Tensione

Marassi, scoppia la protesta in carcere: pentole e stoviglie contro le sbarre svegliano la città

Oltre un'ora di 'battitura' per comunicare al mondo il disagio che si sta vivendo dentro le mura della prigione

carcere marassi

Genova. Una lunga battitura sulle sbarre delle celle e delle finestre per comunicare “al mondo” il loro messaggio di disagio e insofferenza: questa è stata la protesta andata in scena questa notte presso il carcere di Marassi a mezzanotte e durata diverse decine di minuti.

La protesta avrebbe coinvolto tutte le sezioni del carcere con centinaia di detenuti a battere stoviglie e pentolame alle grate e alle porte delle celle per più di un’ora, tenendo mezzo quartiere e mettendo in allerta la polizia penitenziaria, che dopo i fatti di Santa Maria Capua Vetere, temevano forse in una escalation preoccupante.

“Il clima è sempre più pesante e pericoloso – spiega Fabio Pagani, segretario regionale della Uil Pa Penitenziari – ma da quanto appreso dal personale di Polizia Penitenziaria in servizio durante il turno di notte , sembra che i detenuti del carcere di Marassi, abbiano protestato contro l’attuale Direzione dell’istituto“.

Cosa fare:
Riprendi l'articolo sulla protesta nel carcere di Marassi e proseguilo partendo subito dopo la dichiarazione qui sopra.

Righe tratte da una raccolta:
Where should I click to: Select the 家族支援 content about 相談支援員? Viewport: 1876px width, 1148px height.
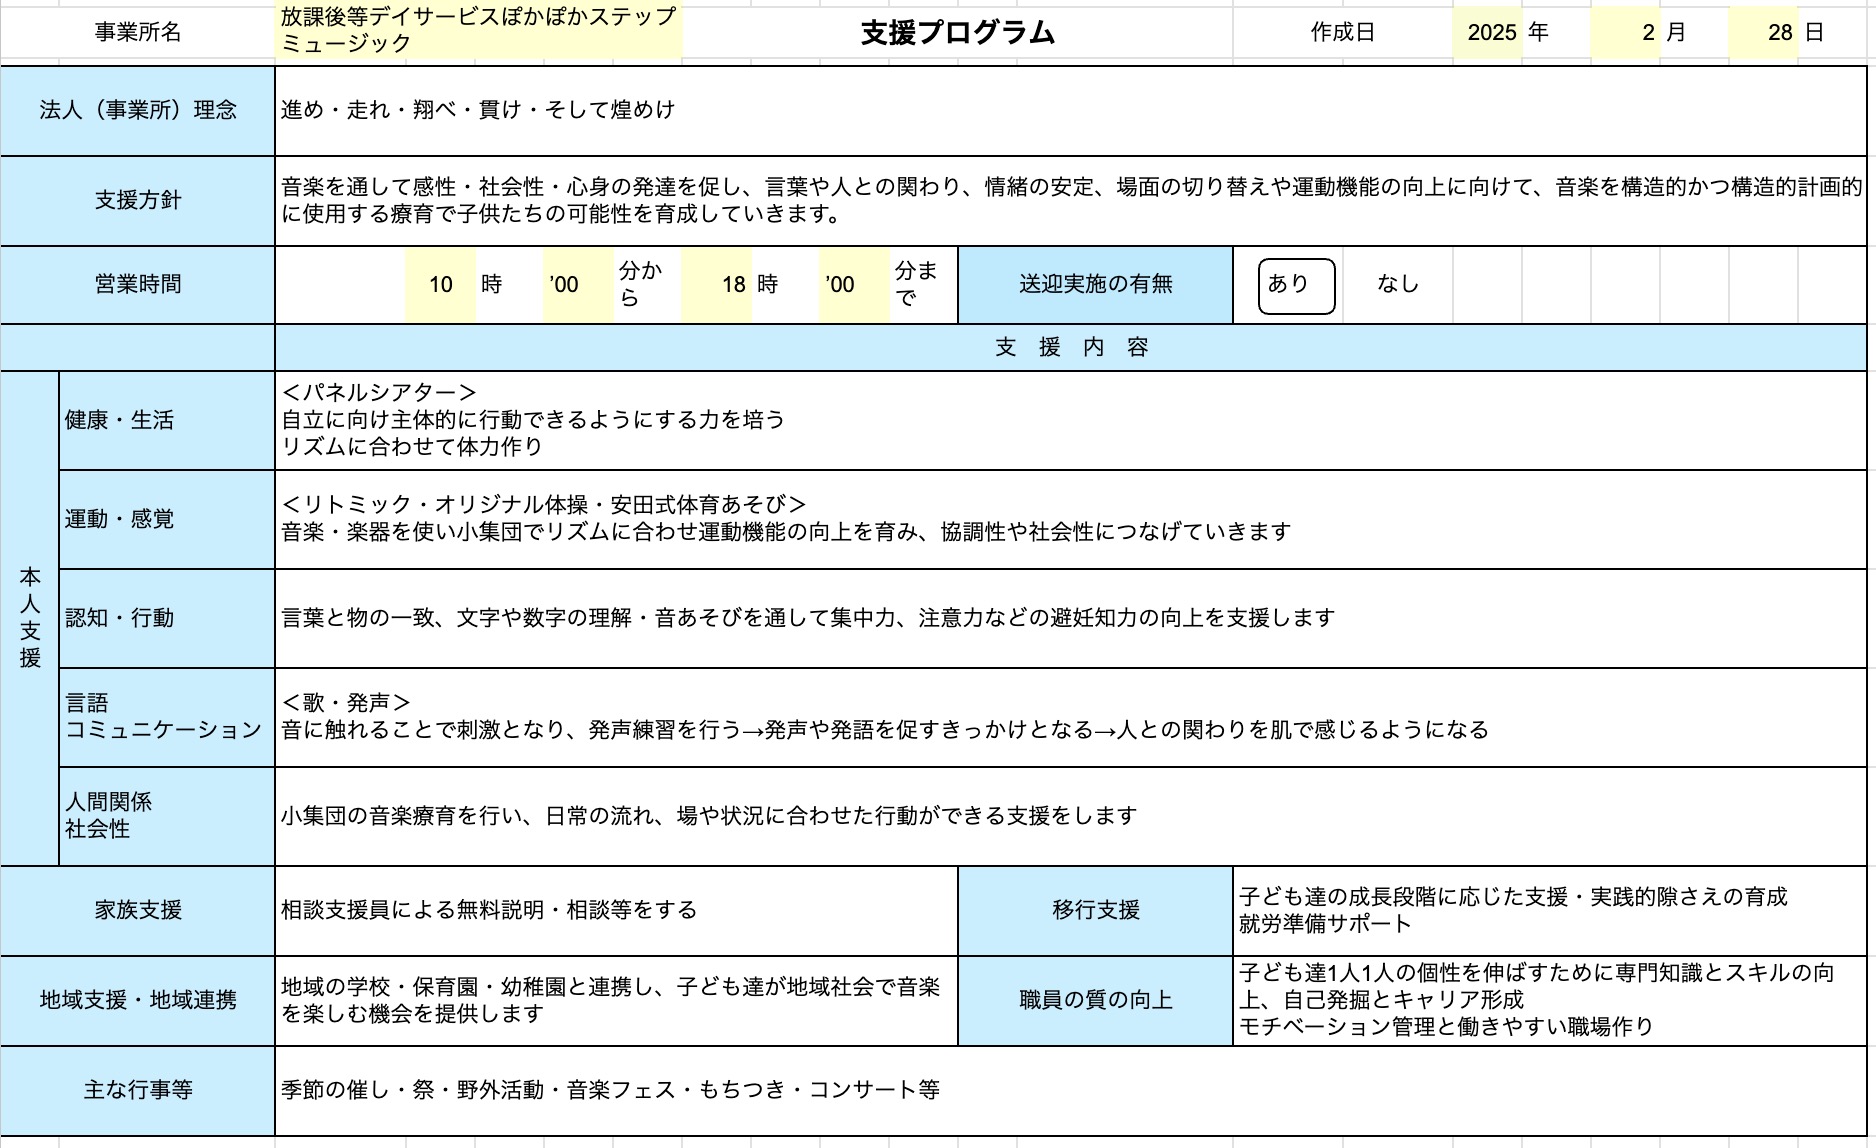[x=616, y=910]
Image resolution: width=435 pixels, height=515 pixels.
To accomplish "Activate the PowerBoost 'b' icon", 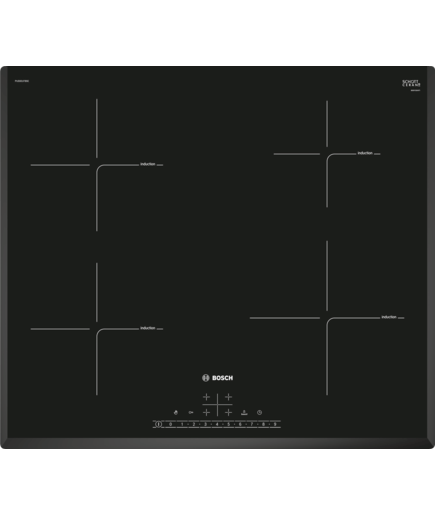I will [244, 412].
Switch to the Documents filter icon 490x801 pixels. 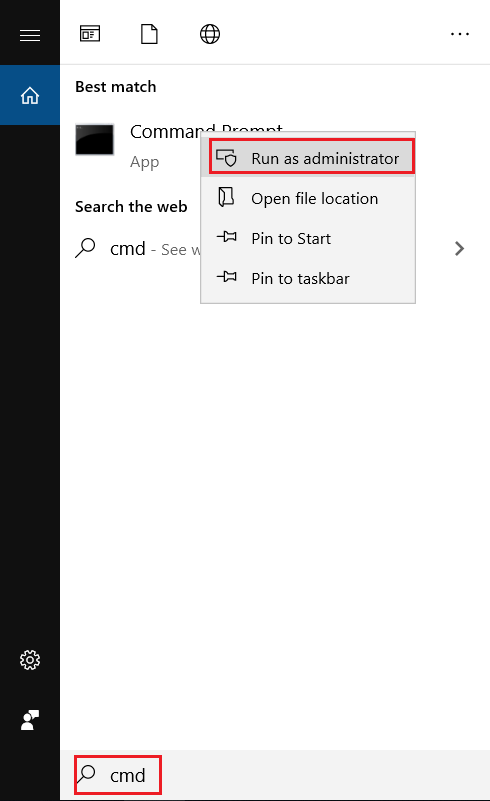click(149, 34)
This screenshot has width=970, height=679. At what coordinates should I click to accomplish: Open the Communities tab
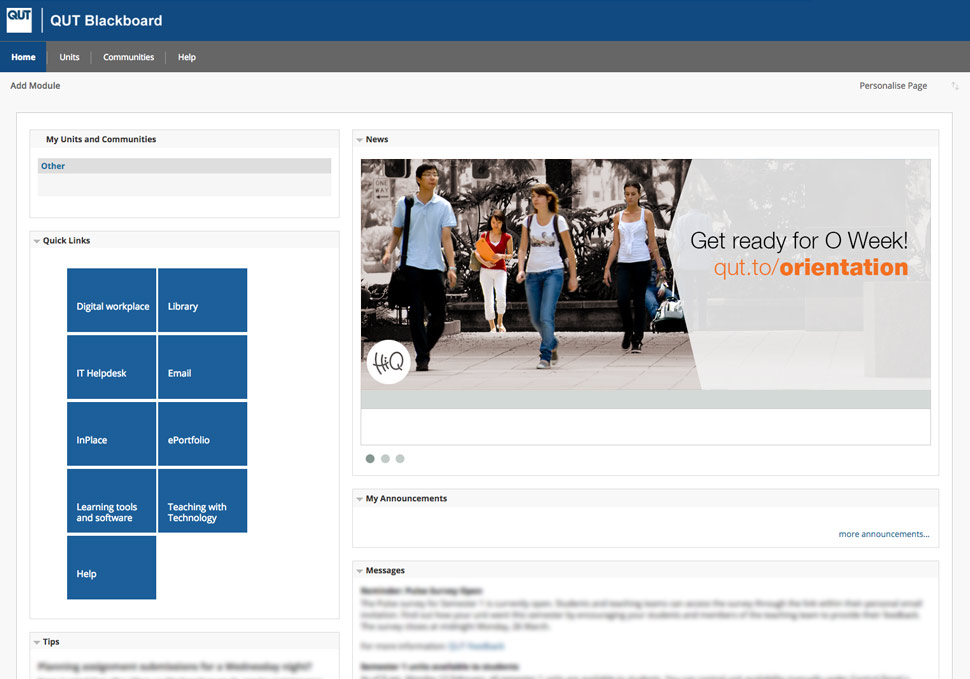(128, 57)

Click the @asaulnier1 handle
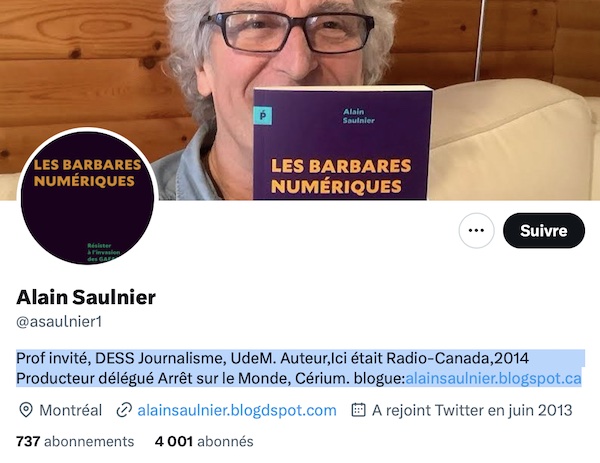tap(59, 321)
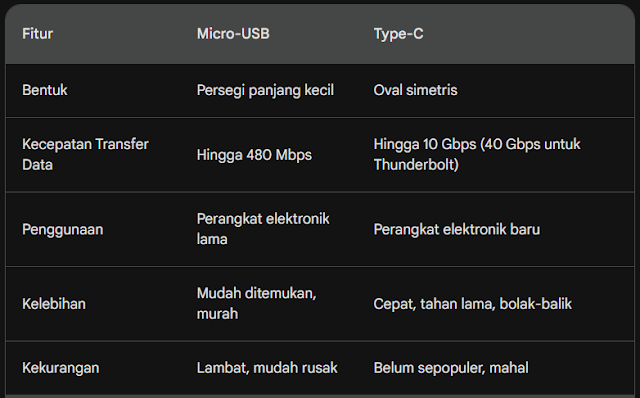Viewport: 640px width, 398px height.
Task: Click the Mudah ditemukan, murah cell
Action: coord(257,303)
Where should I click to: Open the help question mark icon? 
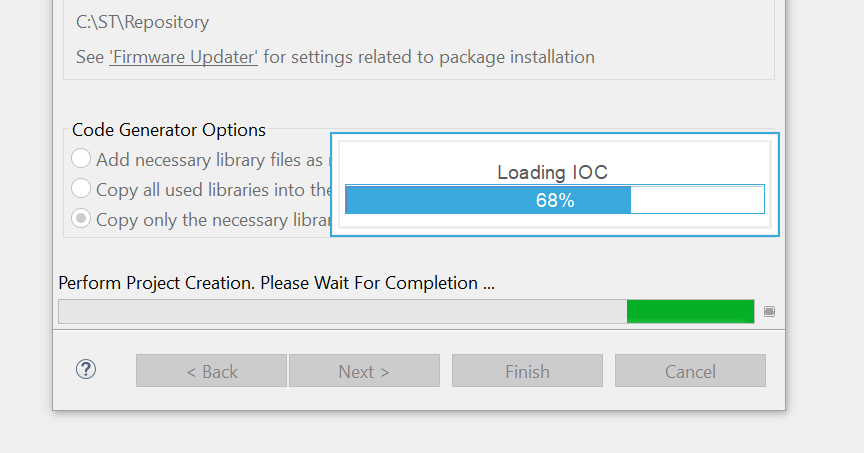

Risultato:
Nei mesi della pandemia anche a Genova i detenuti avevano protestato in alcune occasioni sempre con battiture e con l’incendio di lenzuola per attirare l’attenzione della popolazione sulla condizione all’interno del carcere di Marassi che, come molti altre strutture simili, vive un cronico sovraffollamento con condizioni sempre più precarie per i detenuti e non solo.

“In questi giorni si parla molto di carcere – sottolinea Pagani – ma ancora una volta temiamo che lo si faccia in modo sbagliato, più per una contesa politica e mirando, magari, a modificare gli equilibri interni alla maggioranza di governo e alla prossima campagna elettorale, piuttosto che all’organica risoluzione dei problemi che attanagliano l’esecuzione penale del nostro Paese. A Santa Maria Capua Vetere sono stati commessi errori gravissimi, che vanno indagati sino in fondo e perseguiti. Chi ha sbagliato deve assumersene ogni responsabilità, pure per i rischi a cui sta esponendo le 37mila donne e uomini della Polizia Penitenziaria”.